## WHAT IS REQUIRED
Please rewrite everything in the records from the line containing "This screenshot has height=924, width=1630." down to the line containing "pos(491,259)", both lines included, with "dropdown" changed to "menu" and nothing else altered.

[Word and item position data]
★ ★ ★ ★ ★
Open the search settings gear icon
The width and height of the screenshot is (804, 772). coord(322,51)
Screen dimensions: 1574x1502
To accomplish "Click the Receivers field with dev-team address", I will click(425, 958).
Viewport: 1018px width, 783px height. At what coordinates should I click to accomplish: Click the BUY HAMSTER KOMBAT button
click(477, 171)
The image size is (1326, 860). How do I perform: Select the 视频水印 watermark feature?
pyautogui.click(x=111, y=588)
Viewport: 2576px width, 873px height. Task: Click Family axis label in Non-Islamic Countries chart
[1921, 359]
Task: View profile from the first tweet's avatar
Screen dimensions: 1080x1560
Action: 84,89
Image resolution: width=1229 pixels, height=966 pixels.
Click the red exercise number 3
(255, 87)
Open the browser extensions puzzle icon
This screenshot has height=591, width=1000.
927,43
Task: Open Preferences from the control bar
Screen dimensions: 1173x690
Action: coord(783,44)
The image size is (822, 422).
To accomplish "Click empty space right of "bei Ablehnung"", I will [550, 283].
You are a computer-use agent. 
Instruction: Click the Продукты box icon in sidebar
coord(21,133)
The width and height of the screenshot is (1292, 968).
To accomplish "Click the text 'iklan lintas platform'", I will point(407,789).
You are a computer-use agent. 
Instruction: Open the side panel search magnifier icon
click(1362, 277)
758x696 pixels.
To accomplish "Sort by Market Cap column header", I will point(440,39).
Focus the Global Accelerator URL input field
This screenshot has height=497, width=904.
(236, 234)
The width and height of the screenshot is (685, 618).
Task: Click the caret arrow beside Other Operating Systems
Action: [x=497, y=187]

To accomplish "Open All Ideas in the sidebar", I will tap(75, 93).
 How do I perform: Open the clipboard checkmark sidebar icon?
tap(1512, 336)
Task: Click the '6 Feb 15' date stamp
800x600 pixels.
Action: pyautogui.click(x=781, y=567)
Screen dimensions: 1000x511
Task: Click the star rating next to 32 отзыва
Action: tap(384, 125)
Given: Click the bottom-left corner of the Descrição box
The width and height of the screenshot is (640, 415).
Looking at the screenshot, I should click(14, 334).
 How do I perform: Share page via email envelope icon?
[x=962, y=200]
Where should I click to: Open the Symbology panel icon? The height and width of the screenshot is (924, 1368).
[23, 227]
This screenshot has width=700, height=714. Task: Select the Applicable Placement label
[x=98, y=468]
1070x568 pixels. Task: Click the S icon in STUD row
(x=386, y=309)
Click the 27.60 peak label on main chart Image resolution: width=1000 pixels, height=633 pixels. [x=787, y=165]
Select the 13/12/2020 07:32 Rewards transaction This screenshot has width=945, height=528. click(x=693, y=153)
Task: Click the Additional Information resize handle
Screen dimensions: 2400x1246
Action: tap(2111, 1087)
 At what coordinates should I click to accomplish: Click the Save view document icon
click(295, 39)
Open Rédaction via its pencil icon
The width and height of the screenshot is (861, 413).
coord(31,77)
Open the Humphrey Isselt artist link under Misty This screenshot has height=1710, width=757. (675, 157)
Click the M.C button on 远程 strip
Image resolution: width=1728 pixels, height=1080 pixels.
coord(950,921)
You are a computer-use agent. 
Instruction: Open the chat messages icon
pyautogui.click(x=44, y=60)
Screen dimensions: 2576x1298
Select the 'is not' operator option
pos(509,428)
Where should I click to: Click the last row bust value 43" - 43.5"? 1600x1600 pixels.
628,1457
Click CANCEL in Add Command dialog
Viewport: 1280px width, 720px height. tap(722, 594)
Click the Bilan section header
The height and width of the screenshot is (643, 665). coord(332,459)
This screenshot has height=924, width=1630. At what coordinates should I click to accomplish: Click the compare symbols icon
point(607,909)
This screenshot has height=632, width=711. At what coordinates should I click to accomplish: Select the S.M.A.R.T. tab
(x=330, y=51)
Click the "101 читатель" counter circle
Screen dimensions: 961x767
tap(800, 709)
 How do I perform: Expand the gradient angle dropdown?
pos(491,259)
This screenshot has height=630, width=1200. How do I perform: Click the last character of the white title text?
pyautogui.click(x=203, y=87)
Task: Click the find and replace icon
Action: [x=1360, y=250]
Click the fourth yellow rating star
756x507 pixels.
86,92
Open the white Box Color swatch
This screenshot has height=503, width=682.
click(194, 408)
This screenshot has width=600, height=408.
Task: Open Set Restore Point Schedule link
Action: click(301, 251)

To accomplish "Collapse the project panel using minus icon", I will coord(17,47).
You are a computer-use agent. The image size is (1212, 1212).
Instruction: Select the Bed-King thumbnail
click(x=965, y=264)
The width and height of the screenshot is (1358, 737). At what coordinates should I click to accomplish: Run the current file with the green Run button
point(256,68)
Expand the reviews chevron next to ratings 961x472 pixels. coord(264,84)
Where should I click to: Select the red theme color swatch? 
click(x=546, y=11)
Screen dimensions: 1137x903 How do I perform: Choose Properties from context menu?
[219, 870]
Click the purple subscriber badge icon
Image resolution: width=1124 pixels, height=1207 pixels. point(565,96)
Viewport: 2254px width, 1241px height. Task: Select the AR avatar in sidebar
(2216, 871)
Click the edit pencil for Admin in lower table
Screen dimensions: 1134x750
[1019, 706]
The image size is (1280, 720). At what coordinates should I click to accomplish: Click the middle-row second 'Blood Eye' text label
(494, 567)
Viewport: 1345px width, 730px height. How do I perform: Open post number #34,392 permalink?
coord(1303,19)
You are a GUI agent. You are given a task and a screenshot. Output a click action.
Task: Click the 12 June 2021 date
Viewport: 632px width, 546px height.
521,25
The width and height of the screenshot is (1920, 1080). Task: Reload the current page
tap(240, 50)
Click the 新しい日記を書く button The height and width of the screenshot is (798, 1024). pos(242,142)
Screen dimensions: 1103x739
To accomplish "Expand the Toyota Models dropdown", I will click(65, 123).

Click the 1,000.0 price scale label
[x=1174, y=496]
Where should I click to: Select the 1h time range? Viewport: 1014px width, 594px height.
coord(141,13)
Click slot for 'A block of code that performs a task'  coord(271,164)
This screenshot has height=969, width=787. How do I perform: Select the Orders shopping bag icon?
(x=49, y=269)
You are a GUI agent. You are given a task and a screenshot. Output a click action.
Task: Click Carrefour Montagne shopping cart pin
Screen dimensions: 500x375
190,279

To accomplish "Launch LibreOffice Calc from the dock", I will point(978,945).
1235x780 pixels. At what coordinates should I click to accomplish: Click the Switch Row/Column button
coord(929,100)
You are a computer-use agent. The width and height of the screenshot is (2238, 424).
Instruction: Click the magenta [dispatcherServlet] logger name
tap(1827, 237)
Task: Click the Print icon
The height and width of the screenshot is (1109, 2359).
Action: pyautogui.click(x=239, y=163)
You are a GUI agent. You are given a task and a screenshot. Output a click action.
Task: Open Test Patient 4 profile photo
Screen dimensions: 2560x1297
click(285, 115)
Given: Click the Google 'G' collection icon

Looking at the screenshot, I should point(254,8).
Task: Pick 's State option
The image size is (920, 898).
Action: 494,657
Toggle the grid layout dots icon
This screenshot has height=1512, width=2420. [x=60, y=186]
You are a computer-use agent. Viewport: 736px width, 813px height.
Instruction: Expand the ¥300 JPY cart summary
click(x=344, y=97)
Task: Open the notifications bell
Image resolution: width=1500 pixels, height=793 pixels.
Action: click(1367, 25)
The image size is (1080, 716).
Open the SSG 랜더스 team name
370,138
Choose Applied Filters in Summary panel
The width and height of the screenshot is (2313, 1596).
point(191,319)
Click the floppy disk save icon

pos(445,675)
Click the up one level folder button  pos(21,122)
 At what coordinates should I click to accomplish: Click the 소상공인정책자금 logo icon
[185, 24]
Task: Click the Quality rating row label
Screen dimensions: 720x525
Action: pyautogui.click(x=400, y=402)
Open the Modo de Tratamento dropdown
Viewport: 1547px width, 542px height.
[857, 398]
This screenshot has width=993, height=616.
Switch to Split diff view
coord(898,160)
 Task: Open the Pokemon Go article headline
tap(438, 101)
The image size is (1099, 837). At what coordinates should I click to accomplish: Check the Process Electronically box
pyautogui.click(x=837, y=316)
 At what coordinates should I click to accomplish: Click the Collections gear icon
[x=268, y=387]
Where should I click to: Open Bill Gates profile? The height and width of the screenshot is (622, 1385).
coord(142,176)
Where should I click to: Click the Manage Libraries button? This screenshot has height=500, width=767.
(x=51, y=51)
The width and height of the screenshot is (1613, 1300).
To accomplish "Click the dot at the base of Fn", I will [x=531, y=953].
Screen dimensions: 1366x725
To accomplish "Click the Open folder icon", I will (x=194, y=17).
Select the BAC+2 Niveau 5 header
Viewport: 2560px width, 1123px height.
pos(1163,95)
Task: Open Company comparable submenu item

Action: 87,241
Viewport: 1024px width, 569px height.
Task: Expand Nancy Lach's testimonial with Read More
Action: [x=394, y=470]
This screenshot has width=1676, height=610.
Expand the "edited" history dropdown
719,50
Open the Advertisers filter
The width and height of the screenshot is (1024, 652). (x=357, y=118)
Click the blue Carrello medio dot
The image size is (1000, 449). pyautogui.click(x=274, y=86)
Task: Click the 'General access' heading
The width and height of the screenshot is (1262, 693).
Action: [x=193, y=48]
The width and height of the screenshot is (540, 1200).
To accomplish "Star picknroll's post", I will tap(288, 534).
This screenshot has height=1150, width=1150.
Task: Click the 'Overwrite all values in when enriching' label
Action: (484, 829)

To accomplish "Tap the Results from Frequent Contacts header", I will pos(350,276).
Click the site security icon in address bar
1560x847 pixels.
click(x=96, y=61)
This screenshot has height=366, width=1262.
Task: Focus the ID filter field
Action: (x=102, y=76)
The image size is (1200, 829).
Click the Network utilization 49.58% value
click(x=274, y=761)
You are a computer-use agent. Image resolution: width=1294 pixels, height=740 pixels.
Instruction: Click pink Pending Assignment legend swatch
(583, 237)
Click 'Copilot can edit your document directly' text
★ ★ ★ ★ ★
## SOLUTION TO THIS PROBLEM
This screenshot has height=924, width=1630. At what coordinates should I click to accomplish: Click the compare symbols icon
point(607,909)
This screenshot has height=632, width=711. At what coordinates should I click to accomplish: Select the S.M.A.R.T. tab
(x=330, y=51)
Click the "101 читатель" counter circle
Screen dimensions: 961x767
tap(800, 709)
 How do I perform: Expand the gradient angle menu?
pos(491,259)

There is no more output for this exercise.